The inconsistency is my various markers measuring roughly the same thing (metabolic health in one case, and cardiovascular health in another) is striking. One measure will show unusual excellence, and another measure shows significantly worse than average compared to the population.

Coincidentally, someone in the group had just seen this video exactly addressing this topic.

, so I thought I would share it here in case it’s helpful for others. I found it useful for getting some of the subtleties on this topic

Apparently, more research is coming out showing how endurance athletes (I’m a distance runner and distance cyclist) show the exact pattern I’m displaying - meaning the standard of judgment needs to be different from large population standards.

Similarly, the other unusual marker I deal with is elevated LDL such that doctors want to put me on statins until they see my data - zero soft plaque, only a 9 on hard plaque score, and the blood brain barrier is perfectly healthy with no white spotting in the Neuroquant exam. In other words, zero cardiovascular issues at age 64 from a lifetime of significantly elevated LDL?!? Go figure…

I share all this in case it’s helpful for others in a similar situation. The more I understand about deeper health topics, the more I become interested in finding metrics developed from a population of extremely health people. The large population standards just don’t cut the mustard, and there’s a lot of individual variation from “average” that don’t necessarily imply poor health.

For example, it’s a near certainty that my unusual HbA1c is connected to my exercise practices and is absolutely not a problem indicator for my metabolic health. That’s understood well enough by science now that I’m comfortable with it.

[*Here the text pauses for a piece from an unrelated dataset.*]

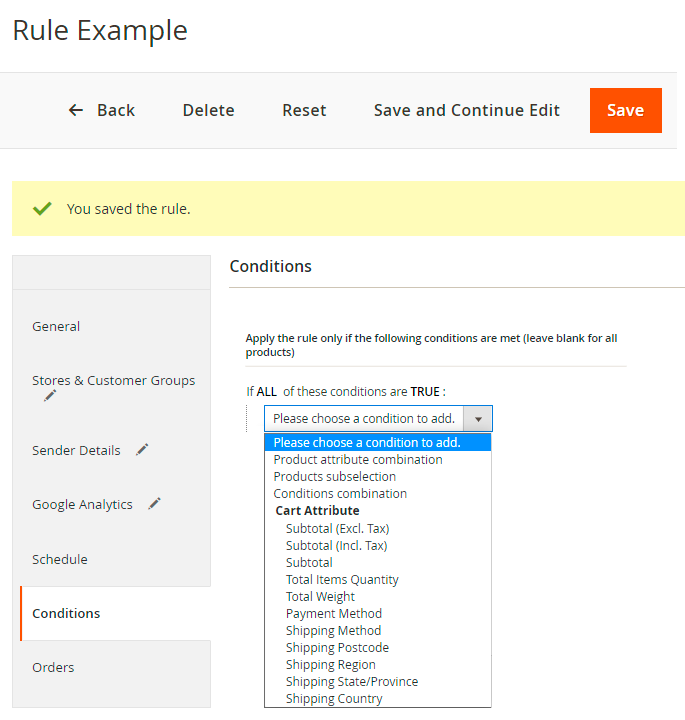
Task: Click pencil icon beside Sender Details
Action: (x=142, y=450)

However, it’s not nearly as clear about the elevated LDL. Could be genetics (but that’s unlikely because my brother only 4 years older than me is already dead after a triple-bypass years earlier and a lifetime of extensive cardiovascular problems), so it’s likely something else in my lifestyle practices. They really don’t know, but they do know that LDL is only 30% correlated with cardiovascular disease and Triglyceride/HDL is more than 70% associated. Hmmm…

My point is not my personal issues, but using my personal data points to to show the limitations of large population data as a comparison point. It’s not a throwaway, but it’s also not nearly as determinant as conventional analysis would imply when your numbers contrast with norms. The difference in your numbers could be a good thing, or they could be a bad thing. And the state of the science is still so early that it’s hard to get the distinctions.

Anyway, just sharing my learning journey from my own misadventures with my personal numbers in case it is helpful for others having a similar experience. I worried for years about my elevated HbA1c only to learn recently that it’s actually a good thing. Wow!

Similarly, I worried for years about my elevated LDL, but the more I’ve learned the more I realize the “high LDL is bad” framework is far from complete. Again, it’s not a throwaway, but there are so many inconsistencies in the research data that some other dynamic will emerge in future years that better fits the full picture. We just aren’t there yet.

What I’ve come to learn is these personal deviations in my blood markers are 100% expected when my life practices are significantly different from the general population (which of course, is most people in this community.)

I hope the above video resource and sharing my personal learning journey about unusual blood markers is helpful.